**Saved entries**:
%%

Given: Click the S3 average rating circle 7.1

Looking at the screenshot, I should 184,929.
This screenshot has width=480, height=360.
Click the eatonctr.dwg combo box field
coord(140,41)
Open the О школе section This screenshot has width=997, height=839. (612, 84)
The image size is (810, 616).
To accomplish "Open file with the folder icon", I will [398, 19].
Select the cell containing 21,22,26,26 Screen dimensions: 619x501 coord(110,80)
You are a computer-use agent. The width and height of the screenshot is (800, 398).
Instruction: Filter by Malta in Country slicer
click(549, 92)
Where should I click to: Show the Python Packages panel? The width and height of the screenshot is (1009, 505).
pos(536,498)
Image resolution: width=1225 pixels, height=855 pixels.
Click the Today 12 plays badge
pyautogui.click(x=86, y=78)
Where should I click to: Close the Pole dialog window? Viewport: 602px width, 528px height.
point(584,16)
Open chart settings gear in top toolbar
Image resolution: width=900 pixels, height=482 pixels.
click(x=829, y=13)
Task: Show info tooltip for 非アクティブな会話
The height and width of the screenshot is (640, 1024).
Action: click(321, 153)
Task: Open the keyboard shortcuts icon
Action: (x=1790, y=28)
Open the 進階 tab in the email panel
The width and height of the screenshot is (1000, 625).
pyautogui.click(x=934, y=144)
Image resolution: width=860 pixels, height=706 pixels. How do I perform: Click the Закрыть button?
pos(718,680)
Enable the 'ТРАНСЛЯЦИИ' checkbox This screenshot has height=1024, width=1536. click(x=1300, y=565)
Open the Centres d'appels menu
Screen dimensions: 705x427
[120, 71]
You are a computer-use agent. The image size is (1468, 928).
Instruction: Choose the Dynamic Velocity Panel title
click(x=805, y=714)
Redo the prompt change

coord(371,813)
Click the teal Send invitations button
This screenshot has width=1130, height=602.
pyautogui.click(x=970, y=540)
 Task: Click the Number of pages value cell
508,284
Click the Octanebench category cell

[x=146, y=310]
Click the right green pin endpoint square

%%

**Exercise aim**: Return only the number of lines in the data that contain "size".

**Written response**: 2